Hanks’s script structures the journey through the rotating command shifts of the boat. Each segment sees Krause quick on his feet as Greyhound encounters attacks by a wolfpack of Nazi U-boats. These U-boats have no mission other than to annihilate the fleet. Krause, new to a command of this scale, also knows that the Allied forces depend on the survival of each sailor and ship. Hanks lets viewers feel the full weight of Krause’s responsibility as he goes without sleep or food, noted by the painstaking efforts of head chef Cleveland (Mudbound‘s Rob Morgan). Cleveland fastidiously abides by the mess hall schedule and notes with disapproving concern and admiration each plate the commander returns untouched.
The action comes quickly and swiftly, and it doesn’t sag for a second. Director Aaron Schneider (Get Low) stages awesome battle sequences and uses the limited physical space of the destroyer as a sharp contrast to the open menace of the oceans. The rolling waves are deep, dark, and violently cold. They make the elements of the sea as terrifying as the unseen Nazis.
While the high-stakes, high seas adventure is obviously thrilling, the most riveting elements of Greyhound happen in the control room. The film, adapting the novel The Good Shepherd by C.S. Forester, highlights the logistics, calculations, and instincts that separate the victors from the fallen in battle. Although the nautical jargon can be hard to parse, it’s a thrilling challenge to keep pace with Krause’s calculations amid the disorienting assault of the action. The film takes an immersive and experiential approach to battle that rewards.
Greyhound finds its true suspense in the exchanges between Krause and his crew. They listen intently to the sonar as each blip or pause generates suspense.

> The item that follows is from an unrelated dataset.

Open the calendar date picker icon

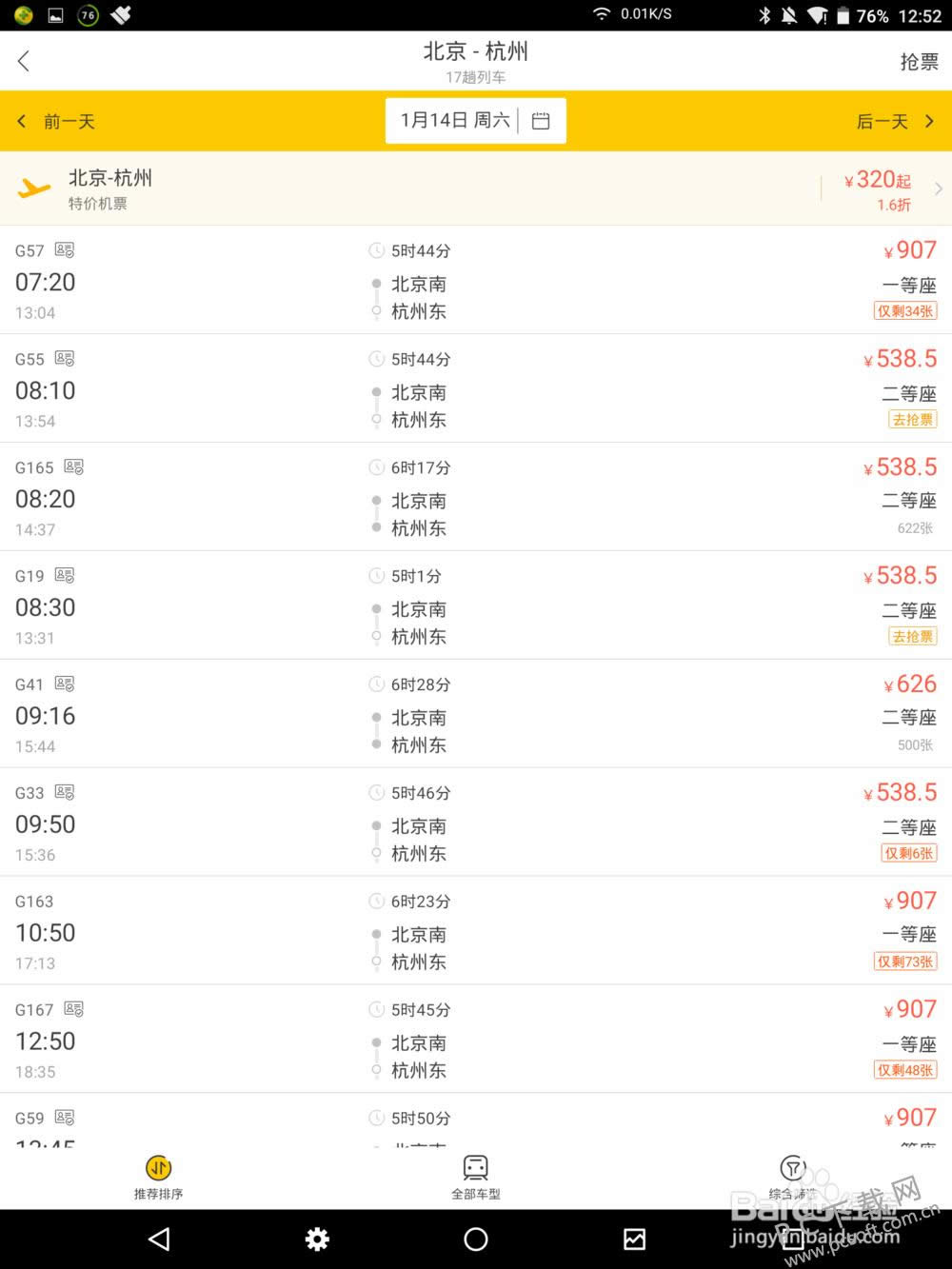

They chart battle plans on maps, calculating speed and distance. Victory is as much as an outcome of using fuel and artillery responsibly, rather than blasting their foes with an assertion of strength. As the battle becomes a war of intuition, rather than might, the film draws upon the working class traits of its characters, illustrating how people from all occupations become heroes in wartime.
Greyhound‘s Crew and Commander
The swiftness and persistence of the action, however, limits the supporting characters to their ranks and duties. Character development is minimal outside of the admirable nuances that display Krause’s strength, honour, intelligence, and fortitude. Little details humanise him, like his abstention from food or his request for slippers to warm his feet. They also create suspense through mundane elements as a cozy slipper fails to match the protectiveness of a combat boot. Try watching Greyhound without tensing up each time Krause walks by a broken plate or share of glass. Some relationships do emerge between Krause and his crew, mostly Cleveland and Krause’s second-in-command, Charlie Cole (Rocketman’s Stephen Graham). Nevertheless, the tension could be even deeper if one cared more about the crew overall.
Greyhound also features a bizarre cameo by Elisabeth Shue in the opening sequence as Krause’s lover Evelyn. Appearing in a tender exchange as they trade gifts before his first mission, Evelyn adds little to the story. Shue’s appearance resembles a throwaway gesture to include a female character. Greyhound features little else besides a cutaway or two to Evelyn throughout the journey, again demonstrating how the unyielding action often persists at the expense of the characters.
However, as Greyhound places its chips entirely on Krause, it proves Hanks a bet that pays off. He’s one of Hollywood’s most reliable actors, able to create characters who feel like superheroes while resemble one’s own father. Hanks commands nearly every frame of Greyhound and the film hinges on the everyman appeal that informs his best performances.
Greyhound premieres on Apple TV+ on July 10.